Retha Walden Gambaro was an American sculptor and gallery owner.
She is known for her own artworks that explore Indigenous American themes and for her curatorial practice that brought attention to contemporary Native American artists of the 20th and 21st centuries. Gambaro advocated for and helped raise funds to establish the National Museum of the American Indian.

Early and personal life

Gambaro was born in Lenna, Oklahoma, to parents she identified as being of Native American descent. She identified her mother as having Muscogee descent and her father was having European and Cherokee descent. She grew up primarily in downtown Phoenix, Arizona, where she and her family moved when she was young. She attended public school through the 8th grade before leaving to support her family.

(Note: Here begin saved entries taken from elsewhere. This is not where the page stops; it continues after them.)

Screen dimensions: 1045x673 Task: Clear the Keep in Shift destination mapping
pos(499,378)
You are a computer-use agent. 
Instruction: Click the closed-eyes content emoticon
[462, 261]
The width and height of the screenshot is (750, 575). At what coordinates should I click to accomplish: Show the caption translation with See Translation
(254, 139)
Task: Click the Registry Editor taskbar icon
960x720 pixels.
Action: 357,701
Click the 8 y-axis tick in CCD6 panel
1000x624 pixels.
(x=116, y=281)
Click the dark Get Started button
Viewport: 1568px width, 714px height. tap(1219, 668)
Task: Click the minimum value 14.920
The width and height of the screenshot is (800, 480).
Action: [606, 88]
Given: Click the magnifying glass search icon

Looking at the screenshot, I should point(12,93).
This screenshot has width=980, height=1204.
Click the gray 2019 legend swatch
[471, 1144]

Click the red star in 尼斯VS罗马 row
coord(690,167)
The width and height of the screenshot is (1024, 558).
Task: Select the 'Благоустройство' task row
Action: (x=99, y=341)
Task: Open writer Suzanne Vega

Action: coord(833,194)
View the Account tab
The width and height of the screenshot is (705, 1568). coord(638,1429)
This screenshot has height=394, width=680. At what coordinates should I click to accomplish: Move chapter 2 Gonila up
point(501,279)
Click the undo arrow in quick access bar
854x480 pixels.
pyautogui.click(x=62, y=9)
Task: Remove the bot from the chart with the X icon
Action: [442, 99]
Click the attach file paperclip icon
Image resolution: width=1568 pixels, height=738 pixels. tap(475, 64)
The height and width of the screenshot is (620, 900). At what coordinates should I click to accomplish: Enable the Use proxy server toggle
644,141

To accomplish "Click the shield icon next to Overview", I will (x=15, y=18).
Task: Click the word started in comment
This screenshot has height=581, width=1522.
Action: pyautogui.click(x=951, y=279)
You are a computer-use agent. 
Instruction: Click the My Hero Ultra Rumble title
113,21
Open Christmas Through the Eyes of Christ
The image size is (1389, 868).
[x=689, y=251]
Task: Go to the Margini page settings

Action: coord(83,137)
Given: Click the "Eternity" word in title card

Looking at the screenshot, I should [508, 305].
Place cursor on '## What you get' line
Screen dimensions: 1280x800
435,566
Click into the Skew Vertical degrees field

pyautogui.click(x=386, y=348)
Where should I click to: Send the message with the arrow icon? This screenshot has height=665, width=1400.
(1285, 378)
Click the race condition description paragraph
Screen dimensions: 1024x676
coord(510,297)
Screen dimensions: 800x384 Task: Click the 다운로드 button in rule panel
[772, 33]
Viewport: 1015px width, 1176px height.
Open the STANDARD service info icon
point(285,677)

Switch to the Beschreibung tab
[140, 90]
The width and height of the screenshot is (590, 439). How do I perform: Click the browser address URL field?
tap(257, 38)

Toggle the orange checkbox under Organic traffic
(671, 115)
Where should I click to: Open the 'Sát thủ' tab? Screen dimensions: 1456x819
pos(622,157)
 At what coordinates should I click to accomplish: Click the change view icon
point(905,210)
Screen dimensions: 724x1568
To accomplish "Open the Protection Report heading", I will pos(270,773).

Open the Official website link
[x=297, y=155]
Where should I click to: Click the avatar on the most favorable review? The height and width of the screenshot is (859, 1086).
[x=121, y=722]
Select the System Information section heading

Gambaro worked a variety of jobs including maid, seamstress, and engineering draftsman. She married Stephen A. Gambaro and worked to support him while he completed high school and college. In 1969, after the youngest of her three children left home, Gambaro, with newfound time and an empty nest, began experimenting with art, first, and only briefly, painting and then discovered a passion for sculpting. She enrolled, at the age of 52, in sculpture class at the Corcoran Gallery where she studied with Berthold Schmutzhart until 1971.

Career and legacy

Gambaro's career as an artist spanned late mid-life through old age. She first exhibited her sculpture in 1971 in her mid-fifties and continued sculpting until her mid-eighties. Works by Gambaro in stone, clay, copper, wood and bronze often feature female figures and themes of spirituality and reverence for nature.
Her work has been exhibited at the U.S. National Arboretum, Folger Shakespeare Library, Discovery Park Museum in Seattle, the Suffolk Museum, the Smithsonian National Museum of Natural History, the Gilcrease Museum, the [John F. John F. Kennedy Center for the Performing Arts|Kennedy Center for the Performing Arts|Kennedy Center] and the Heard Museum. In 2012, the Heard Museum exhibited a retrospective of Gambaro's work titled "Attitudes of Prayer" including Gambaro's self-portrait, "Acceptance" of a woman holding and looking at a fallen leaf.

National Museum of the American Indian

As president of the Amerindian Circle of the Smithsonian Institution in 1982, Gambaro organized an exhibition featuring 120 Native American artists. The exhibition was featured at the Kennedy Center in conjunction with a star-studded gala event, Night of the First Americans, to launch the fundraising campaign for the National Museum of the American Indian. After the event, the exhibition moved to the Smithsonian Institution.